How One Senior Lives Out the Mission Inspired by NDP’s Founding Order
Every morning during the week of October 20, Notre Dame Preparatory School Senior Taylor Foltz shared stories about the School Sisters of Notre Dame (SSND) over the morning announcements. They told of courageous women—from as far back as 1833 to as current as 2023—who have been grounded in faith, motivated by mission, and inspired to change the world.
The stories Foltz shared were part of a week-long buildup to Friday, October 24, SSND Foundation Day, when the NDP community joined together at liturgy to celebrate the order that founded our beloved school. This year’s SSND Foundation Day was also marked by a historic first for NDP and the SSND: the school’s first lay leader in NDP’s 152-year history, Dr. Angela Allen, was officially installed as the 10th Head of School.
For Foltz, coming to know the values and mission of the SSND have helped focus her own spirituality, which she says “took off” once she arrived here as a seventh grader out of public school. Her first semester at NDP was spent at home because of COVID; most other students came back to campus after the first quarter that year, but Foltz elected to remain home the full semester because of some family health matters. As evidence of God working through the NDP community, she points to the moment when she, knowing no one, arrived on campus in January 2021 and was instantly welcomed.

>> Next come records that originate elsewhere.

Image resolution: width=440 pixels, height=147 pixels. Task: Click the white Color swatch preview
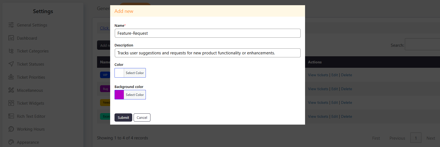pos(119,73)
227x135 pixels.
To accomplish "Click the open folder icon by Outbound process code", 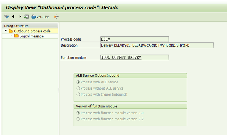I will pyautogui.click(x=11, y=31).
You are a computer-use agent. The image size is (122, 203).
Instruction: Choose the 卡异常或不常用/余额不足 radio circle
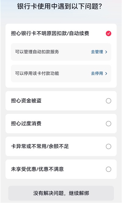point(108,146)
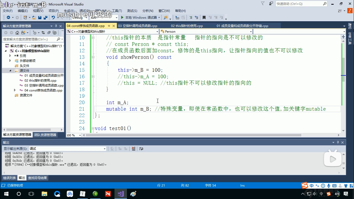The width and height of the screenshot is (354, 199).
Task: Click the bookmark icon in the toolbar
Action: click(204, 18)
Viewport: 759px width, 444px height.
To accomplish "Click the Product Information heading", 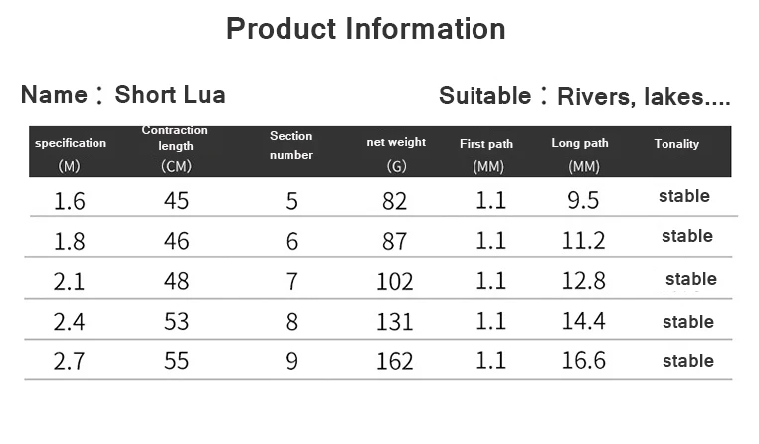I will point(366,29).
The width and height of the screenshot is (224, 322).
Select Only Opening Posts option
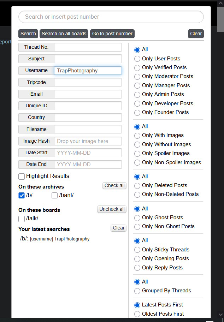tap(137, 259)
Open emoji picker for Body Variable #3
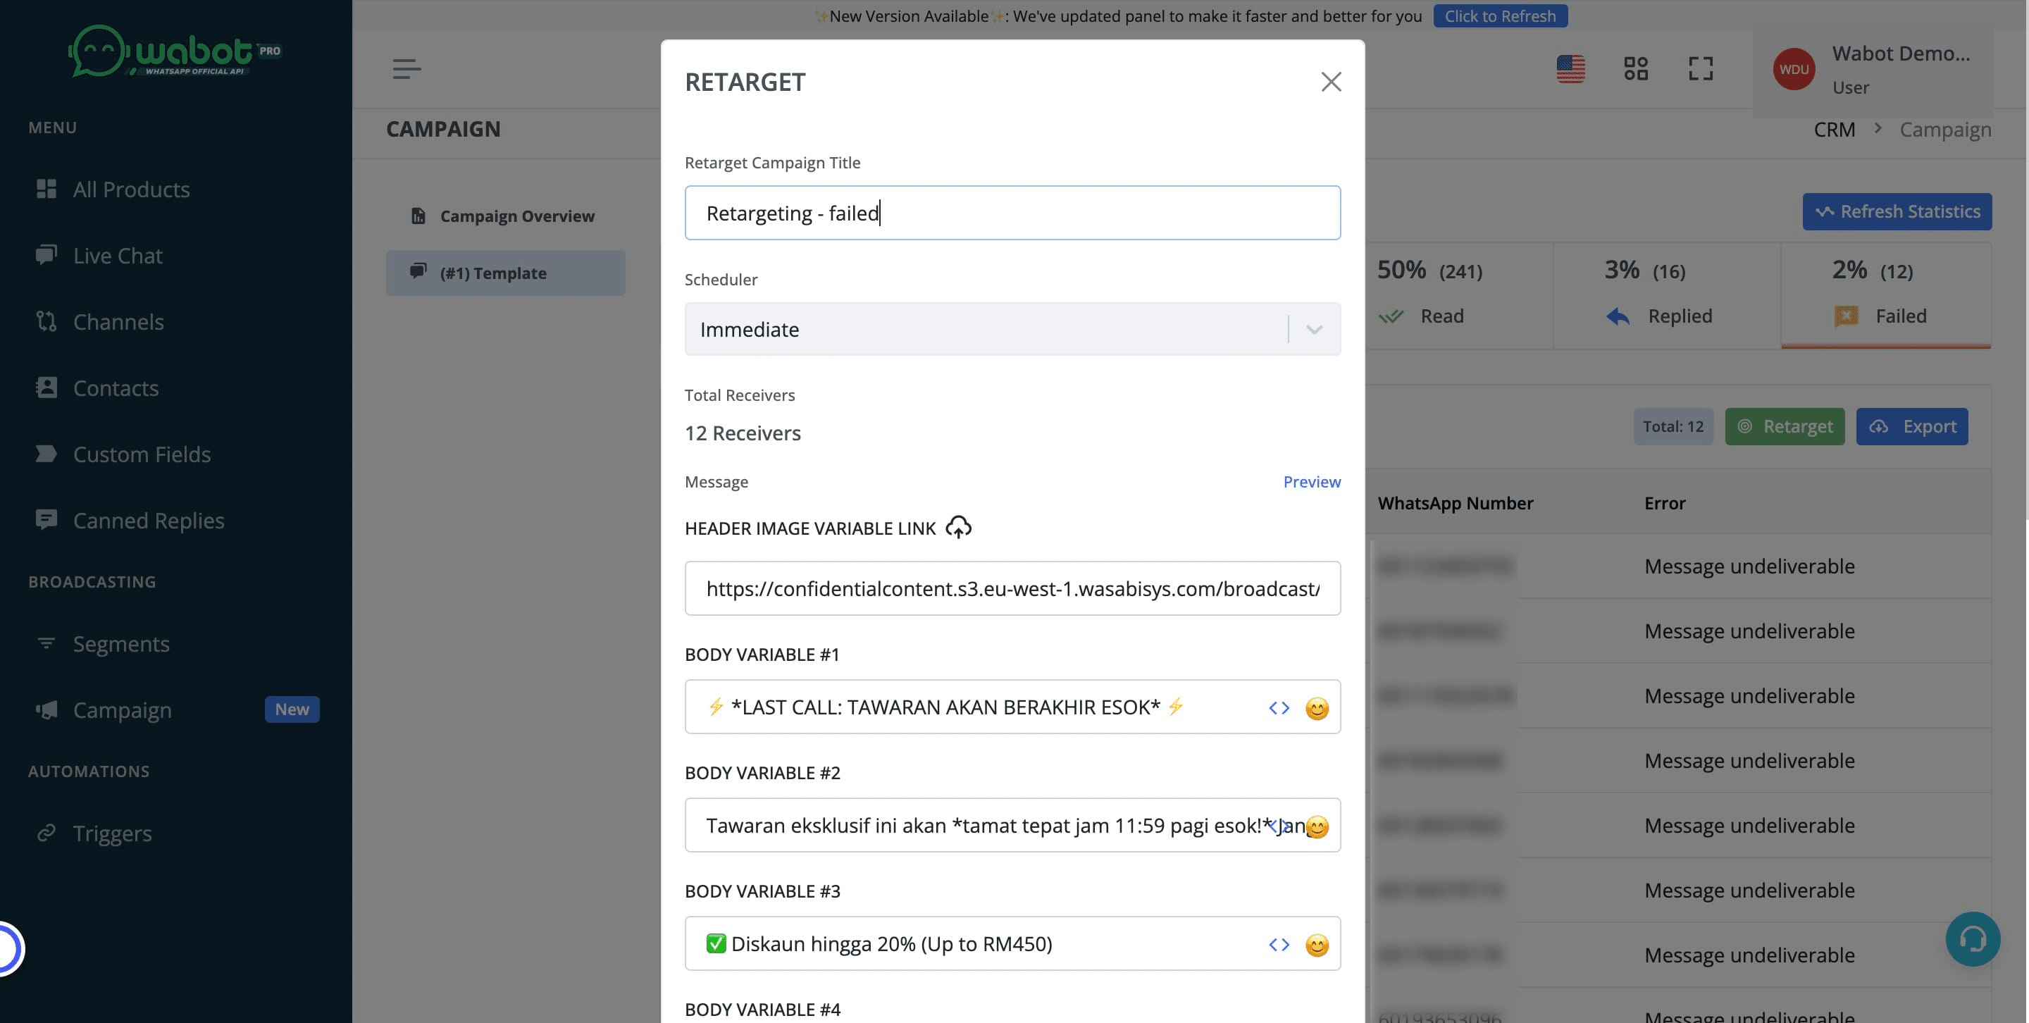 tap(1316, 944)
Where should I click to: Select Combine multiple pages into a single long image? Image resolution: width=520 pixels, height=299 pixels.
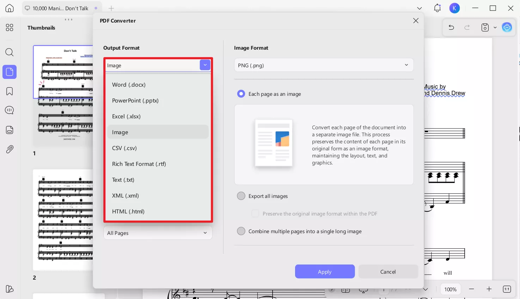(x=241, y=231)
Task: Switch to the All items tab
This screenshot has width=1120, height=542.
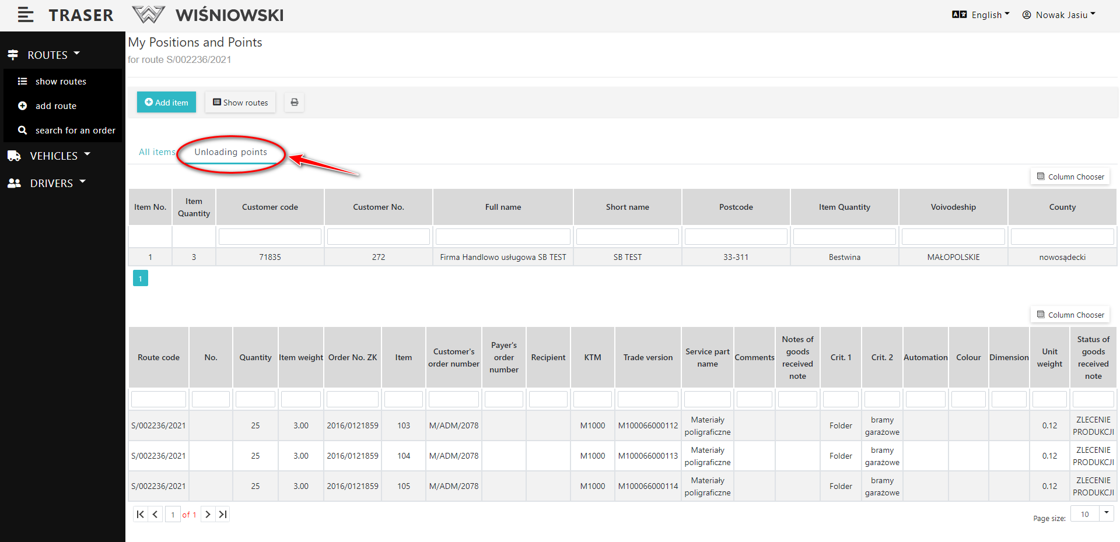Action: [x=156, y=152]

“All were genuinely there to help me adjust,” she says. “And I think that’s because faith grounds [the NDP community.]”
For Foltz, the SSND values imbued in NDP’s mission foster faith, inspiring all to strive for transformation, much like the sisters—many of whom are well beyond traditional retirement age—who persist each day in their ministries, demonstrating, “It’s never too late to enact change.”
Foltz is active in numerous NDP service clubs, participates in the school’s Campus Ministry program, and volunteers extensively with her parish, St. Ignatius of Hickory, where she is a peer minister and has traveled to Appalachia on three service trips. Next year she plans to attend a Catholic college where she will study chemistry and business with the intention of one day creating a company providing affordable, natural, and ethically sourced skin care products. “I want to root my business in faith, everything from the products to the packaging.”
The SSND have provided the grounding for Foltz, who sees their mission of women-centric education and care for the environment as tenets that not only she, but everyone, regardless of personal faith, can get behind and live out daily.
“The SSND ground their principles in universal values.”